Can you pick up the piece about toy store closings below and continue it past its last sentence?

#### [Text]
====================
Tagged: toy stores
Toy (Store) Story + podcast
(link to podcast version at bottom)
No, this has nothing to do with Woody or Buzz. It has everything to do with red ink, Chapter 11 and the loss of places parents could rely on to be tortured by their children.
In other words, it’s sort of sad, but not in an Old Yeller way. The only guns shoot water or air and nothing dies but mom and dad’s sanity.
What’s sparked this HO-sized train of thought is the news that Toys R Us is liquidating. Yes..every Barbie, Monopoly set, pop gun, billion-pack of Pampers, two-wheeler, three-wheeler, Big Wheeler, doll house, swing set, bouncy ball, battery and jump rope..out the door at deep discounts before the giant toy chain closest its doors forever.
That news comes in the wake of the closing recently of beloved Detroit-area Doll Hospital and Toy Soldier Shop and who knows how many other independent toy stores around the country.
Yeah, sure, it’s cool for parents to find something their kids want by searching online or prowling the neighborhood Walmart, and probably spending less money, but what’s missing here is the chance for children..and sometimes adults… to be children. To explore the shelves of cool stuff, pick up a doll or ball or Super Soaker or puzzle and feel it, imagine what it would be like to actually own it and play with it and show it to your friends then beg your parents to buy it, pleading you just HAVE to have this or your life will instantly become meaningless.
====================
Stored items:
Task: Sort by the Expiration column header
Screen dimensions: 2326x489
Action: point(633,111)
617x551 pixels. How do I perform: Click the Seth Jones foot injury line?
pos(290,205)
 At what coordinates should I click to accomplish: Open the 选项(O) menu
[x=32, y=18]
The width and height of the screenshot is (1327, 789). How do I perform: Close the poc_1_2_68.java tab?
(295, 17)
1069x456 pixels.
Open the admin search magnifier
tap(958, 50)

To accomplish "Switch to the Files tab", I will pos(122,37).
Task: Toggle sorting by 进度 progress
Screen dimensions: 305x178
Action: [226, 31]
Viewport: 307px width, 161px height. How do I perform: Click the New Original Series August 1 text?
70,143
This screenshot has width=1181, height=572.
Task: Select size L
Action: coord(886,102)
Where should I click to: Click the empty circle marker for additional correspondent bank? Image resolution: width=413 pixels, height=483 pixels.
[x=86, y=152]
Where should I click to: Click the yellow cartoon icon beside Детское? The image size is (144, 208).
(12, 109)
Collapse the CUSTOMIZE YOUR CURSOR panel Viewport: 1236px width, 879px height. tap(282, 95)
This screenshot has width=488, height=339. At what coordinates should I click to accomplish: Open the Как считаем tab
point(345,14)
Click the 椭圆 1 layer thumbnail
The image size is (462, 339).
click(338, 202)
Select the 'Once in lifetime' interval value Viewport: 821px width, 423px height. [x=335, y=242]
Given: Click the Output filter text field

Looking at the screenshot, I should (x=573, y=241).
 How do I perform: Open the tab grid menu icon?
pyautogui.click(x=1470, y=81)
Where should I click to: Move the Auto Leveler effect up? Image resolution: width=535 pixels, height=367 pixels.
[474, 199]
====================
#### [Response to this task]
My first recollection of going into a toy store was a little place in the line of stores pictured above on Union Turnpike and 248th Street in Queens, where I grew up. Stuck in a strip near a bar, booze shop and deli, It was called Mitchells. Yup. Owned by a guy named Mitchell. Wasn’t sure if it was his first or last name and didn’t care as long as the names he carried included Mattel and Remco and Parker Brothers and Hasbro, Lionel and Ideal and Gilbert. Mitchells wasn’t a big place. It was about the size of a small deli, only instead of pickles and pastrami his shelves were stuffed with toys of every kind. I hardly had more than a buck on me, a week’s allowance, when I’d pop into Mitchells. He knew all I could probably buy was a Tootsie Roll or some tiny water gun he sold for a nickel. Sometimes I’d buy a box containing a couple of rolls of caps for my toy Matt Dillon six-shooter. Bang! Bang! Bang! Those caps were awesome because most anything that made noise was awesome.
Mitchells lasted only a few years before he was bought out by a dry cleaner. How boring is that! But all wasn’t lost. A mile or two down Union Turnpike, just over the city line in Nassau County, was a cool place called Hush-a-Bye. It sold lots of furniture for children’s rooms, but the lower level was all toys. The coolest toys. Toys that wouldn’t fit in Mitchells’s small space. Knock hockey tables, elaborate electric train sets, all sorts of bikes, pogo sticks and Hula hoops. All it took was 20 cents to get on the bus, take it to the City Line stop and walk about three block to Hush-a-Bye. When you’re talking cool toys, that’s a small journey. My friends and I were almost always too broke to actually buy anything, but just plying the aisles of this new wonderland was entertainment in itself.
Fast forward to a time my older brother and I were in college. We decided to go into Manhattan and the flagship FAO Schwartz store where Tom Hanks jumped around on a giant keyboard in “Big.”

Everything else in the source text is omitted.